Data for this exercise:
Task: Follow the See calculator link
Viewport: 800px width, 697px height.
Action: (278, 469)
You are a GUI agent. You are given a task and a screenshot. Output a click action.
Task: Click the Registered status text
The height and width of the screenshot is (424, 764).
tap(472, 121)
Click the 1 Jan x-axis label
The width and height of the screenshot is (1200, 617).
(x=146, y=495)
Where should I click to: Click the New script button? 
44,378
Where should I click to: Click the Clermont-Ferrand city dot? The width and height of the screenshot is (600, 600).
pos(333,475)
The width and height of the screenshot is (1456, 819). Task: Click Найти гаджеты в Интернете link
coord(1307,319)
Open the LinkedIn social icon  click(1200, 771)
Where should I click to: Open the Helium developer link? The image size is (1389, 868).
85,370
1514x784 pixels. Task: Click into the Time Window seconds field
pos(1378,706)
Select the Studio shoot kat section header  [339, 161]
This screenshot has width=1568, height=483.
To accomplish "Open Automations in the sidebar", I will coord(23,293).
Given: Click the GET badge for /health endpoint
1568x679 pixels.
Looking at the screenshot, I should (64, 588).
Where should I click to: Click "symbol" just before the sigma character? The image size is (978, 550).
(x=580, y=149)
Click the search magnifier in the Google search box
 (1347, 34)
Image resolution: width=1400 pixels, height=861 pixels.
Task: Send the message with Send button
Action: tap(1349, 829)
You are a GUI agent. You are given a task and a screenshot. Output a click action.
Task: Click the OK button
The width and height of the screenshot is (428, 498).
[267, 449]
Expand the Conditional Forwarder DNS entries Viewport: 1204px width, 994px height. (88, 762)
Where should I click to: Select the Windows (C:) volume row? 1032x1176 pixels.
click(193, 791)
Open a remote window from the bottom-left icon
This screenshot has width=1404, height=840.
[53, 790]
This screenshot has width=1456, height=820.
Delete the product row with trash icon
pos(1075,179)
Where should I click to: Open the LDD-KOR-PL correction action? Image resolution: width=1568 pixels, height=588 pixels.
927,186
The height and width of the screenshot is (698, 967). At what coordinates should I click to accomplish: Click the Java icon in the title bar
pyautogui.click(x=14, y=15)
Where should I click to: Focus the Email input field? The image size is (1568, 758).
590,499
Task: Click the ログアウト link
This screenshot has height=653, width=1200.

What the task requires: Begin with the line holding "Expand the Conditional" and end with the last line of the material. Write out those lines exactly, and only those.

Solution for this task:
Expand the Conditional Forwarder DNS entries Viewport: 1204px width, 994px height. (88, 762)
Where should I click to: Select the Windows (C:) volume row? 1032x1176 pixels.
click(193, 791)
Open a remote window from the bottom-left icon
This screenshot has width=1404, height=840.
[53, 790]
This screenshot has width=1456, height=820.
Delete the product row with trash icon
pos(1075,179)
Where should I click to: Open the LDD-KOR-PL correction action? Image resolution: width=1568 pixels, height=588 pixels.
927,186
The height and width of the screenshot is (698, 967). At what coordinates should I click to accomplish: Click the Java icon in the title bar
pyautogui.click(x=14, y=15)
Where should I click to: Focus the Email input field? The image size is (1568, 758).
590,499
Task: Click the ログアウト link
This screenshot has height=653, width=1200.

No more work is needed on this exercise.